▶ [Brief]: Exactly the lines from the opening of the records through the line containing "Viewport: 764px width, 419px height." should be copied, with both included.

▶ [Records from a data collection]:
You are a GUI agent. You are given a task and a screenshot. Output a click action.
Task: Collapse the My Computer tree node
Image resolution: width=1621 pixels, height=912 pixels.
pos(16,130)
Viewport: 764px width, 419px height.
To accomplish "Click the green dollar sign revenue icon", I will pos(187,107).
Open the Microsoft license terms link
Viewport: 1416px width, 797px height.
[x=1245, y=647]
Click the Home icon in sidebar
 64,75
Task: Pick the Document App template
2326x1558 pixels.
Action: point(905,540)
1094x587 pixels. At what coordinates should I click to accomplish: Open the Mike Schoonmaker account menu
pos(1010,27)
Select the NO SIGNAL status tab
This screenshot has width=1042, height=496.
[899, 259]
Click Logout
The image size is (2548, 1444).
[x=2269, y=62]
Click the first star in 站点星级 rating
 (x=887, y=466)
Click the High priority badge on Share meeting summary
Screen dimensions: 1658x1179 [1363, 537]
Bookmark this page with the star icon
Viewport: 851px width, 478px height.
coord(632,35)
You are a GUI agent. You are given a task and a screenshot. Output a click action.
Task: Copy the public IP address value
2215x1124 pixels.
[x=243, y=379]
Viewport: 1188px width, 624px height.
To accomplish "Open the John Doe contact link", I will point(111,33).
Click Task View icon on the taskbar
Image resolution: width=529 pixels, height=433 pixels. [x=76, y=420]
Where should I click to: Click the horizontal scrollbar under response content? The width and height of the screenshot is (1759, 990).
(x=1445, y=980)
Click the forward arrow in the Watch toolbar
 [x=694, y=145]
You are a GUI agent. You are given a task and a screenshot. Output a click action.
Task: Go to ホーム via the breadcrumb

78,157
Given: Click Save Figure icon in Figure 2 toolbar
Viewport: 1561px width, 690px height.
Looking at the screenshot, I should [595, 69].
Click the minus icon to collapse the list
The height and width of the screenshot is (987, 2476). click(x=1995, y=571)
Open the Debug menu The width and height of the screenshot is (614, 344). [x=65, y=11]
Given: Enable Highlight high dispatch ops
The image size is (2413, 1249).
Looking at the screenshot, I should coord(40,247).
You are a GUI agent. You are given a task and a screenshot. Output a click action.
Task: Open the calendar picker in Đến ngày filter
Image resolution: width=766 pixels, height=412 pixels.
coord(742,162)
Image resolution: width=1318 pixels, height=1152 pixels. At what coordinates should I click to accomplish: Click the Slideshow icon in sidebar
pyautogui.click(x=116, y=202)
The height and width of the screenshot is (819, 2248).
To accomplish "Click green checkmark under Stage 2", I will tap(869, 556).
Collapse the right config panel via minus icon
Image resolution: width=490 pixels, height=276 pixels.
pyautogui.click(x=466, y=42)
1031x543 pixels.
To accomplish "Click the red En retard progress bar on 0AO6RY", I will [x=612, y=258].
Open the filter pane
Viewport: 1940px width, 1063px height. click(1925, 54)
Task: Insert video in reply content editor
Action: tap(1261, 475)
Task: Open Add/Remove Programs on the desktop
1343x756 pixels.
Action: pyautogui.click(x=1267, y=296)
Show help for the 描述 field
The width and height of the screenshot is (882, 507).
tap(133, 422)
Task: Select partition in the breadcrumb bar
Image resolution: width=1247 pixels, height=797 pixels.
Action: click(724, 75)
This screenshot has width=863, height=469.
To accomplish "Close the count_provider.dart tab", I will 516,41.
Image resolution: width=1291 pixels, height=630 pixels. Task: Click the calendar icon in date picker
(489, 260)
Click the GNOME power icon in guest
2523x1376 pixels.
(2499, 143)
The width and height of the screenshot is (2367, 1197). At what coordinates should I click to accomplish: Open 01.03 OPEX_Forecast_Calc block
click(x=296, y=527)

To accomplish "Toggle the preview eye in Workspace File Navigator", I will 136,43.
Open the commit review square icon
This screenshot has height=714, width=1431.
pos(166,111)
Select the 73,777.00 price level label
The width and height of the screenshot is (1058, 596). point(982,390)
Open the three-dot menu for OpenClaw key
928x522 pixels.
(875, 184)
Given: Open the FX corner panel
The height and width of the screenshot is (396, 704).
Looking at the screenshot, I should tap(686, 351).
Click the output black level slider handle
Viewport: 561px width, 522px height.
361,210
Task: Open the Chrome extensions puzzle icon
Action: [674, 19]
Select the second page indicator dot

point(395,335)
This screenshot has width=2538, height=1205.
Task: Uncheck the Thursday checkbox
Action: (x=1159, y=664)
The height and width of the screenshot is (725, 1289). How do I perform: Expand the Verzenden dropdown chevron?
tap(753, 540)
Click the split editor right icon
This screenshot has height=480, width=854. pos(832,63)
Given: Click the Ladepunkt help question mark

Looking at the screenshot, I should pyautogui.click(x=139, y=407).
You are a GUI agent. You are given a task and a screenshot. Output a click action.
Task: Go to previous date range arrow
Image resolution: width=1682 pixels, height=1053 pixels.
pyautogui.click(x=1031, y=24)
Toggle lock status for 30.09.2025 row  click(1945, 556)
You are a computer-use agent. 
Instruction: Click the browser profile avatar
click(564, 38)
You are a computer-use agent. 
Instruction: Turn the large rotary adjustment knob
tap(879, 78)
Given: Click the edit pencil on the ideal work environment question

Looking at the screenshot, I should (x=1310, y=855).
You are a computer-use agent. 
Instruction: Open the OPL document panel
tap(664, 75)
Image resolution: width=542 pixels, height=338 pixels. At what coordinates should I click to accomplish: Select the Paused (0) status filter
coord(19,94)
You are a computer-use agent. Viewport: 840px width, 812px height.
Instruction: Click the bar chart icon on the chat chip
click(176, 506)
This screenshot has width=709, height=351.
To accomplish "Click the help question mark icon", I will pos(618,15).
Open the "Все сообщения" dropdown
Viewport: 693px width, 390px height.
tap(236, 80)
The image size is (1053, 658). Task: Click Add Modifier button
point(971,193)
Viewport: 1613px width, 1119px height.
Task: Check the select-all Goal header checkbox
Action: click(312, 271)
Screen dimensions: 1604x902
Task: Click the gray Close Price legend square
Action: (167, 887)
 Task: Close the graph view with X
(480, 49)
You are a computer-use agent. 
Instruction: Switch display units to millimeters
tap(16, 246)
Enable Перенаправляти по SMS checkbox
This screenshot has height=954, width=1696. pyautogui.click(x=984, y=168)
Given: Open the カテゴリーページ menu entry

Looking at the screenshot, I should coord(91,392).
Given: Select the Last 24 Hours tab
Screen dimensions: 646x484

▶ [Solution]:
You are a GUI agent. You are given a task and a screenshot. Output a click action.
Task: Collapse the My Computer tree node
Image resolution: width=1621 pixels, height=912 pixels.
pos(16,130)
Viewport: 764px width, 419px height.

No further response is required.